The Dow Jones Industrial Average rose on Wednesday on the back of strong quarterly earnings from companies like IBM, United Technologies and Procter & Gamble.
The 30-stock index rose 171.14 points to 24,575.62. Big gains were hard to find away from companies that reported earnings, so the broader market was little changed. The gained 0.2 percent to close at 2,638.70, led by a 1.2 percent jump in the consumer staples sector. The Nasdaq Composite advanced 0.1 percent to 7,025.77.
Dow members United Technologies and Procter & Gamble both rose more than 4.8 percent after reporting better-than-expected earnings. IBM, another Dow component, jumped 8.5 percent in its best session since Oct. 18, 2017.
"Ultimately, when you look at the data, the thing that matters most to the market is earnings," said Andres Garcia-Amaya, founder of Zoe Financial. "I would say the technology sector is one that could make or break the story for equities. If you look at margins for the sector versus the other sectors, it's by far the largest."
"If you start to actually see margins for the technology sector deteriorate, that's going to basically be something investors are not going to be happy about," Garcia-Amaya said.
More than 14 percent of S&P 500 companies have released their calendar fourth-quarter results so far.
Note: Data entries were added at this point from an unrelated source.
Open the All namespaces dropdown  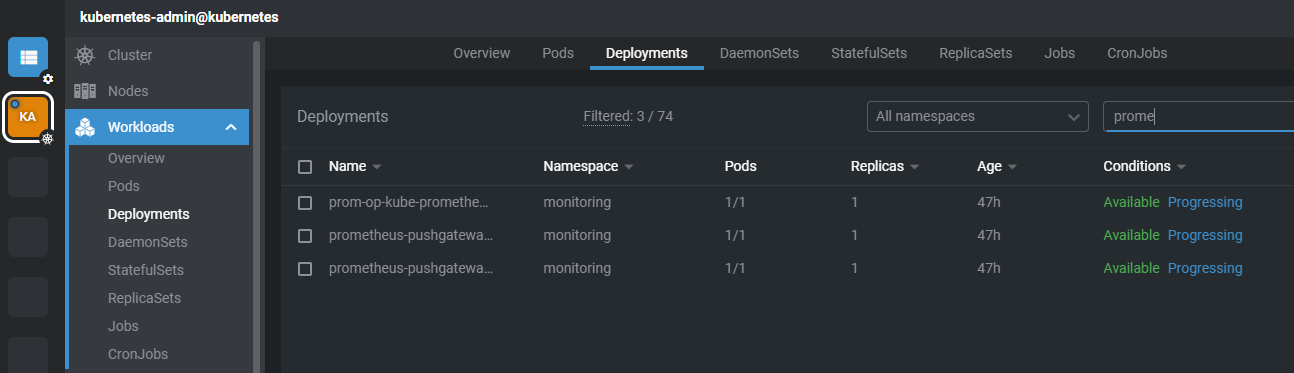pyautogui.click(x=977, y=116)
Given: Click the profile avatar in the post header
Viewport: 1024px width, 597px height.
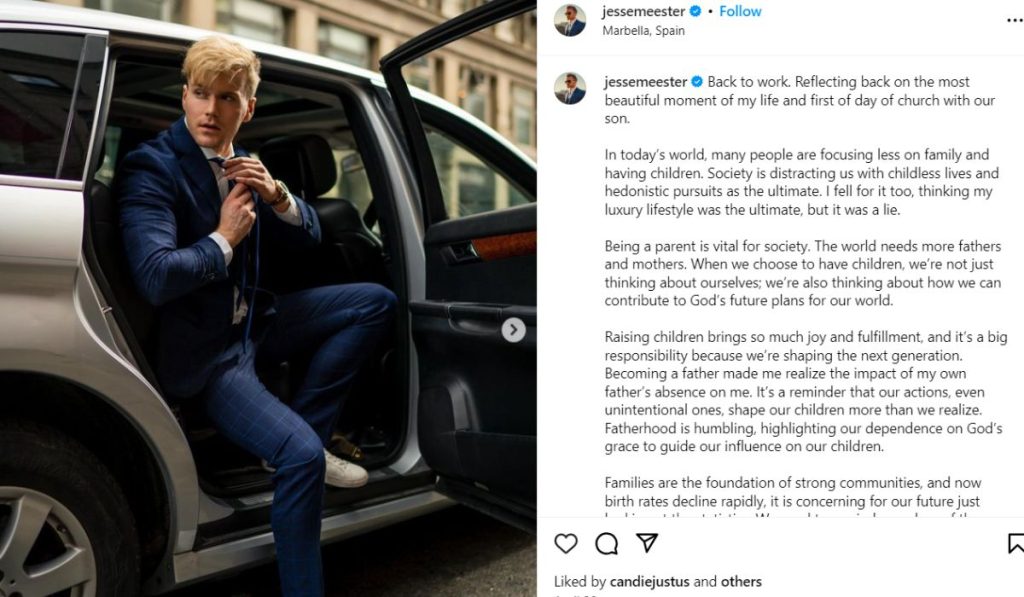Looking at the screenshot, I should coord(570,20).
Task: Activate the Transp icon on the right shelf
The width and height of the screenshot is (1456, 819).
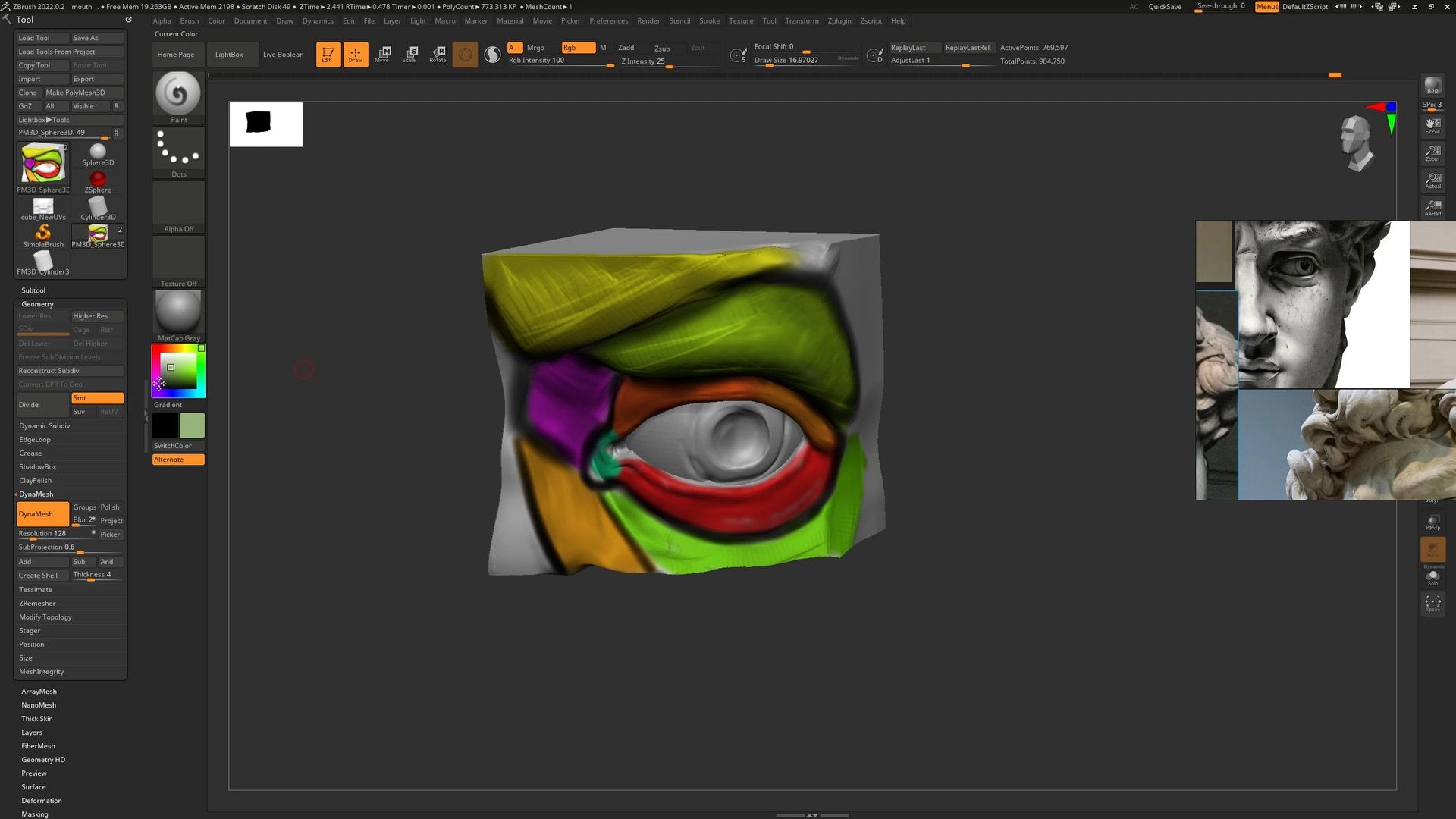Action: pyautogui.click(x=1433, y=519)
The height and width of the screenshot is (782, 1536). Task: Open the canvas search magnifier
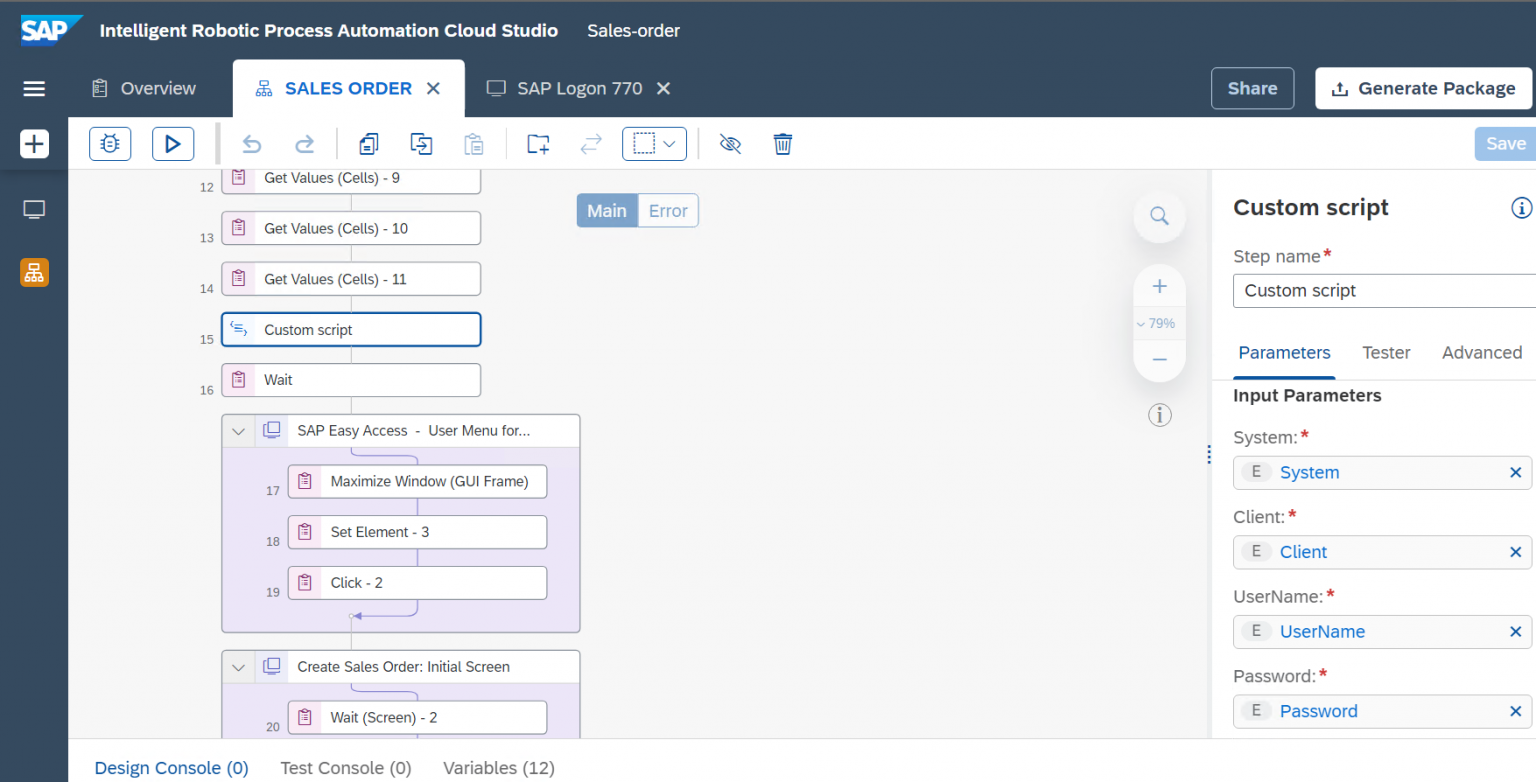[x=1159, y=215]
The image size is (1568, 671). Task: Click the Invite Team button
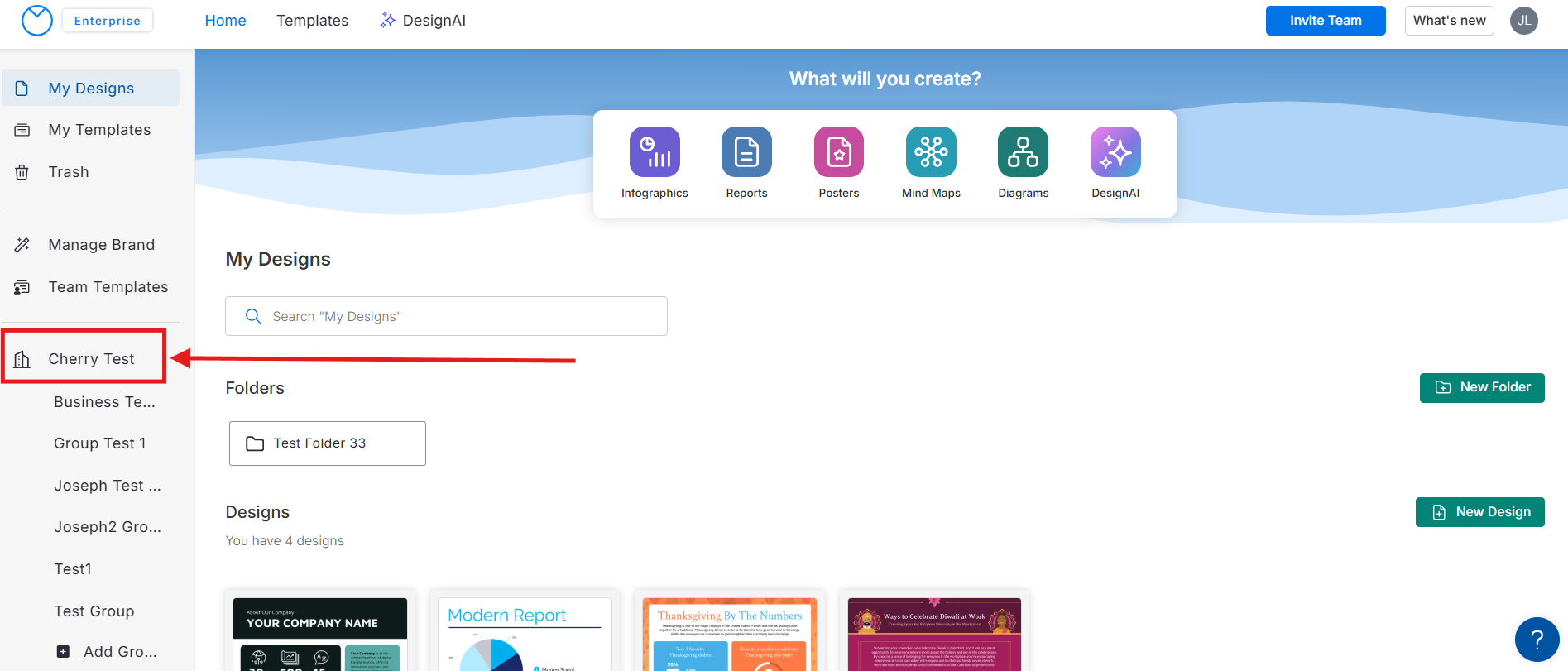1325,21
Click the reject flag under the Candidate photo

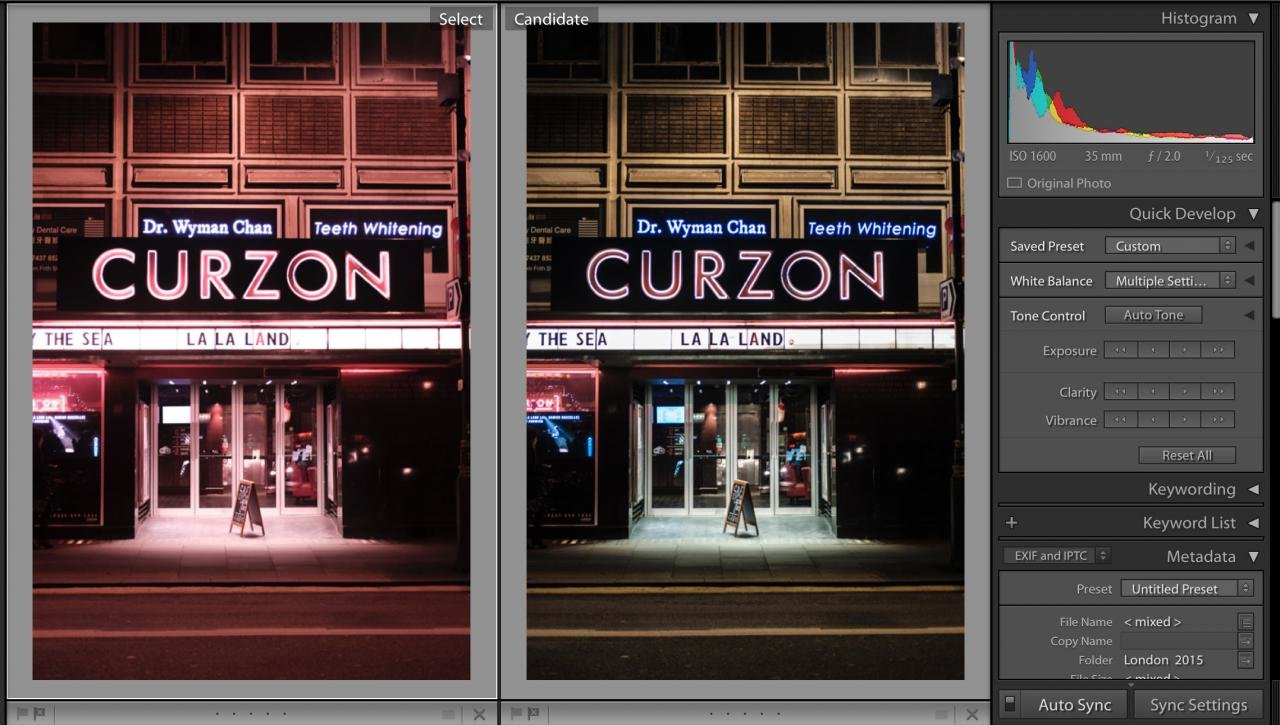(531, 714)
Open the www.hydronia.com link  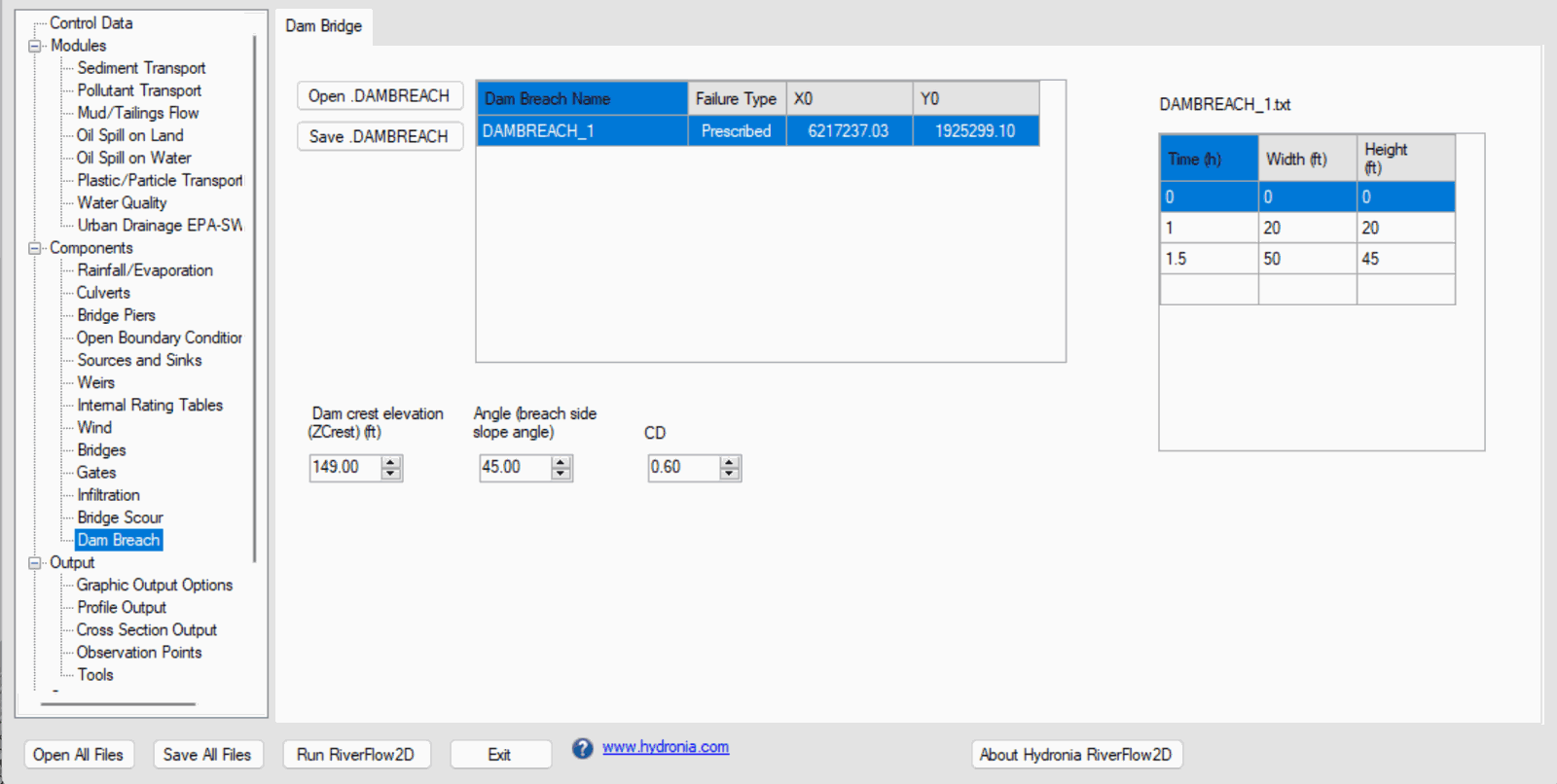pyautogui.click(x=665, y=747)
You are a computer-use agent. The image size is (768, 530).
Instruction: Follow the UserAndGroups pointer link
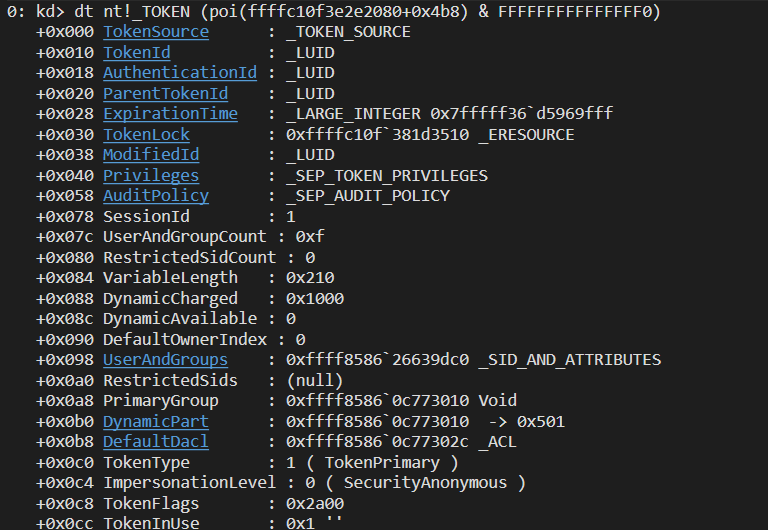[x=165, y=360]
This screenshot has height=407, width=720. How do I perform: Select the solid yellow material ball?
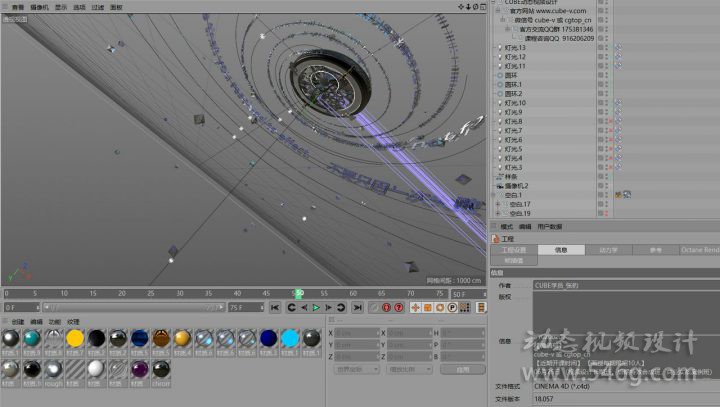tap(74, 339)
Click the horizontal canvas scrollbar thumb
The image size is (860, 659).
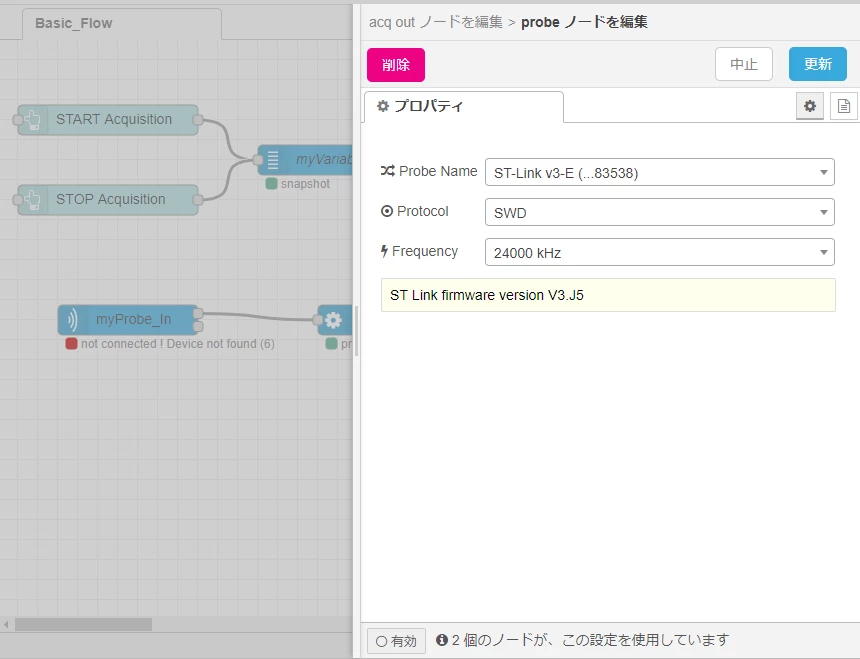83,624
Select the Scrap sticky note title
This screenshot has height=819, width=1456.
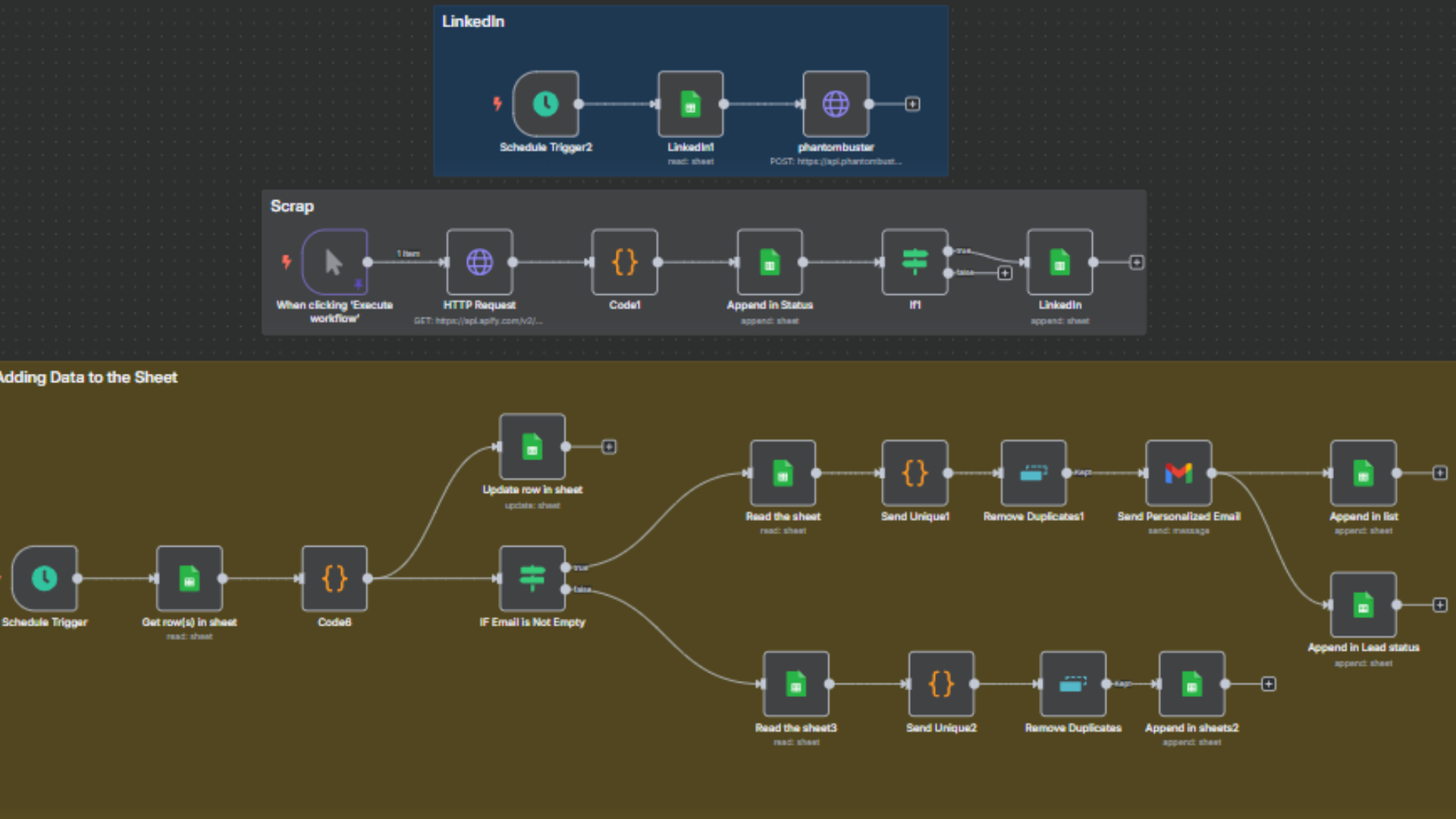coord(292,206)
Of those companies, 72.9 percent have topped earnings estimates, according to FactSet data. However, only 58.7 percent of those companies have beaten sales forecasts.
Overall, profits for the companies that have reported have grown by 13.2 percent, slightly above expectations. However, that would be the slowest pace of earnings growth since the fourth quarter of 2017, when S&P 500 profits expanded by 15.5 percent.
Wednesday's move higher came after steep losses in the previous session. On Tuesday, the Dow snapped its four-day winning streak, closing down more than 300 points lower, as global growth fears added jitters to market sentiment.
The International Monetary Fund (IMF) revised down its estimates for global growth earlier this week, projecting a 3.5 percent growth rate across the globe in 2019, and 3.6 percent for next year. The fund had already slashed its forecasts back in October, due to trade tensions, however issues still remain as the institution keeps its eye on other topics filled with uncertainty, such as Brexit. Weak economic data out of China didn't ease fears either.
Meanwhile, investors continue to keep a close eye on trade negotiations with the China.
White House economic advisor Larry Kudlow told CNBC's "Closing Bell" on Tuesday that reports of a meeting between U.S. and Chinese trade officials had been canceled. He added that no intermediate gatherings had been scheduled other than the visit by China Vice Premier Liu He.